1 – Os eventos mainstream separam até ingressos por gênero, logo não. Ainda há muita segregação e falta de atenção pra diversidade nesses espaços.
2 – A MÚSICA eletrônica em si é altamente Queer e sempre foi um espaço de resistência através dessa arte sonora.
3- minha maior dor é ver espaços dominados por homens e gêneros musicais altamente comerciais, muita das vezes sem identidade e fechados apenas entre eles. A minha maior alegria é saber que toco e faço parte de grupos/coletivos que pensam sempre em trazer referências e artistas bons e ao mesmo tempo diversos, cada um trazendo sua identidade
Marta Supernova

1) Acho que houve um avanço importante nos últimos anos. Hoje existe uma preocupação maior em construir line ups mais diversos do que existia há uma década. Mas ainda vejo que essa diversidade muitas vezes fica concentrada em alguns nomes ou em determinados eventos. O mainstream ainda não reflete a dimensão da cena LGBTQIAPN+ que existe na música eletrônica brasileira. Temos uma quantidade enorme de festas independentes, DJs, produtores, coletivos e um público LGBTQIAPN+ que movimenta essa cultura há muitos anos. O desafio agora é que essa representatividade deixe de ser exceção e passe a fazer parte da estrutura do mercado. Existe abertura para artistas LGBTQIAPN+, mas ela ainda precisa vir acompanhada de continuidade, investimento e, principalmente, confiança no trabalho dessas pessoas.
2) A música eletrônica nasceu muito ligada às comunidades negras, latinas e LGBTQIAPN+, então esse legado ainda faz dela um dos ambientes mais acolhedores que conheço. Ao mesmo tempo, acho importante não tratar a cena como se ela fosse homogênea. Existem nichos e eventos onde pessoas LGBTQIAPN+ circulam naturalmente e se sentem muito acolhidas, mas também existem espaços que ainda são predominantemente heteronormativos, onde a presença de pessoas LGBTQIAPN+, especialmente pessoas trans e casais homoafetivos, é muito menor.
Acho que vale a pena olhar para onde a comunidade realmente escolhe estar. Isso diz muito sobre quais ambientes conseguem transformar o discurso de inclusão em uma experiência concreta de pertencimento. Nenhum espaço está livre de reproduzir preconceitos da sociedade, e justamente por isso esse debate continua sendo importante. O desafio é preservar essa cultura de respeito, alegria e coletividade que deu origem à música eletrônica e ampliar esse sentimento de segurança para toda a cena, não apenas para alguns recortes dela.

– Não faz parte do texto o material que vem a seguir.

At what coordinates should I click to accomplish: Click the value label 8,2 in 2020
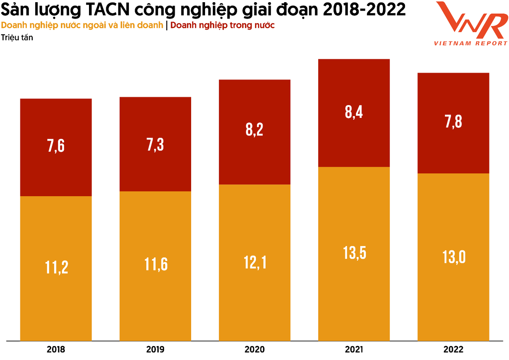(254, 130)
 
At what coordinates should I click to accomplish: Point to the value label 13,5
(354, 253)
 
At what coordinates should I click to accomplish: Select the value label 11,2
(56, 267)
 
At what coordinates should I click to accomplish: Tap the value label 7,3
(155, 145)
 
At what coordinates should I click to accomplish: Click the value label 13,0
(454, 257)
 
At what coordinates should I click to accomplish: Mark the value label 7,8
(453, 122)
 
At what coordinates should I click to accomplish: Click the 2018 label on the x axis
(56, 349)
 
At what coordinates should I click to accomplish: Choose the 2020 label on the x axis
(254, 349)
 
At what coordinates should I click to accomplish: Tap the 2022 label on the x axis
(453, 349)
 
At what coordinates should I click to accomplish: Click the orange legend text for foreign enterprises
(82, 25)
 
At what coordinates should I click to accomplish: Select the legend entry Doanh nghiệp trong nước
(222, 25)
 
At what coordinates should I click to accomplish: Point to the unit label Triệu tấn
(17, 38)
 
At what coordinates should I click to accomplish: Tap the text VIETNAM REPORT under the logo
(471, 43)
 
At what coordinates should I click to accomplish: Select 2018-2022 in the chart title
(364, 10)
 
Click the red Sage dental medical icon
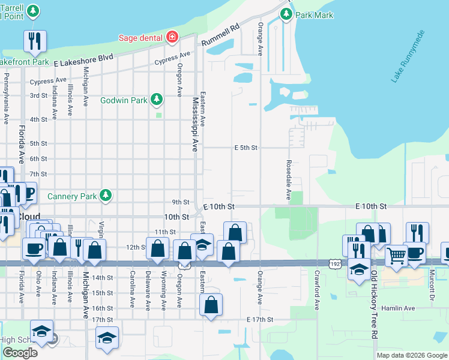click(x=172, y=37)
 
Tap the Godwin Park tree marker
click(x=157, y=98)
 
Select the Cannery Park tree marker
click(x=106, y=195)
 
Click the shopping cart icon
click(x=396, y=256)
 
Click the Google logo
click(x=20, y=353)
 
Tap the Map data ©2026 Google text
click(x=411, y=355)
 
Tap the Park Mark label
click(x=317, y=15)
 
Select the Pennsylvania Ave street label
click(x=6, y=98)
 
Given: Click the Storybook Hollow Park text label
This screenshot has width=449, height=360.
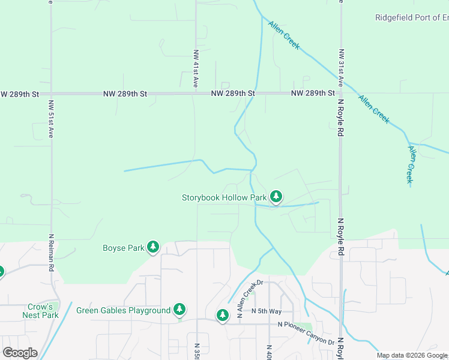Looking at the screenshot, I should point(224,197).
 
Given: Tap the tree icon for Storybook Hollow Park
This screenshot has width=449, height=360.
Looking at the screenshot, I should point(276,196).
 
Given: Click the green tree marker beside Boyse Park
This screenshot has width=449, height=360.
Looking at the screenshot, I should point(153,247).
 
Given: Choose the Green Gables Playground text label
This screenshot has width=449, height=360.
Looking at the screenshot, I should point(123,310).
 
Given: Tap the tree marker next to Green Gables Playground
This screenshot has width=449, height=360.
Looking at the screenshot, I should point(179,310).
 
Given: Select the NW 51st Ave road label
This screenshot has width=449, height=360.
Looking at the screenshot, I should point(51,117).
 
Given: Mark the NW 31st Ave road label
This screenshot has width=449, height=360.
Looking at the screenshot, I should point(341,68).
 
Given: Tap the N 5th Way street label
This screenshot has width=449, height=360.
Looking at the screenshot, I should point(267,311).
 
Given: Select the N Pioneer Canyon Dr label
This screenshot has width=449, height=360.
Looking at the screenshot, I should point(306,333).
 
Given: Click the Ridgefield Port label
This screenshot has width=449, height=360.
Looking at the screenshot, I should point(411,17).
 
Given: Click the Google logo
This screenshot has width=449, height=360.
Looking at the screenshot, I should point(19,353).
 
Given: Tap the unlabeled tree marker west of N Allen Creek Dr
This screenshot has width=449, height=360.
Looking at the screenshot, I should point(223,315).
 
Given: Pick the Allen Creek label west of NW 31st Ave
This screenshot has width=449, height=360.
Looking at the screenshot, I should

3) Minha maior alegria é fazer parte de uma cultura que nasceu da diversidade e que me permitiu construir uma carreira sendo quem eu sou. A noite sempre foi um espaço de encontro para pessoas LGBTQIAPN+. Para muita gente, especialmente antes das redes sociais, era o lugar onde finalmente encontrava pessoas parecidas consigo. Acho muito bonito observar como tantas pessoas LGBTQIAPN+ permanecem na vida noturna por décadas. Enquanto para muitas pessoas heterossexuais esse é apenas um momento da juventude, para muitas pessoas da nossa comunidade a pista continua sendo um espaço de encontro, de pertencimento e de liberdade para experimentar formas de existir que nem sempre encontram lugar no cotidiano.